→ **REQUIRED ACTION**
Extract, verbatim, all lines starting at the one containing "Submit a tool (1406, 36)" and ending with the final line of the listing, and no others.

→ **DATA SHOWN**
━━━━━━━━━━

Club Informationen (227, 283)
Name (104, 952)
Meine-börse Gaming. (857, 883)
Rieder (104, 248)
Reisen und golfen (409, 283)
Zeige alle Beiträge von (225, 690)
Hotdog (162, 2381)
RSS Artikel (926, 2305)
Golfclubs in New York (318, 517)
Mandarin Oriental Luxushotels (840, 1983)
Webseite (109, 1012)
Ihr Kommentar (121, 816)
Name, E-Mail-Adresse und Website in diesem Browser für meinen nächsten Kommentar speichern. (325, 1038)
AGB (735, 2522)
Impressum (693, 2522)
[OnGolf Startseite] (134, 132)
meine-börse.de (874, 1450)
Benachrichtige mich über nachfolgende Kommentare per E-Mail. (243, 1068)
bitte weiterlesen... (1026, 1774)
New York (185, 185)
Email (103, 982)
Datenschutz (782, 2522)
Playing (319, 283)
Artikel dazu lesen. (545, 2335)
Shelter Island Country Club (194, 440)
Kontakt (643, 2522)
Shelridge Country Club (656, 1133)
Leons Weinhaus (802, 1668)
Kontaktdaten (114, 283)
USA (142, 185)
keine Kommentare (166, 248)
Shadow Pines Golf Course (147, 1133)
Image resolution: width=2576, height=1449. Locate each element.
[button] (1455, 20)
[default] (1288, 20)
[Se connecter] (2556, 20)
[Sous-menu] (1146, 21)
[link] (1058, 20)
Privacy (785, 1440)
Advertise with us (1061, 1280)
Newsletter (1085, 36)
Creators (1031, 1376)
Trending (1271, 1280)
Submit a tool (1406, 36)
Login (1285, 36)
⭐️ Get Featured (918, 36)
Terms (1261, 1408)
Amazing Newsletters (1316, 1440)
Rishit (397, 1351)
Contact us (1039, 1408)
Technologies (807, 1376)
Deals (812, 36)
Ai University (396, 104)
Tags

━━━━━━━━━━

→ **SOLUTION TO THE PROBLEM**
Submit a tool (1406, 36)
Login (1285, 36)
⭐️ Get Featured (918, 36)
Terms (1261, 1408)
Amazing Newsletters (1316, 1440)
Rishit (397, 1351)
Contact us (1039, 1408)
Technologies (807, 1376)
Deals (812, 36)
Ai University (396, 104)
Tags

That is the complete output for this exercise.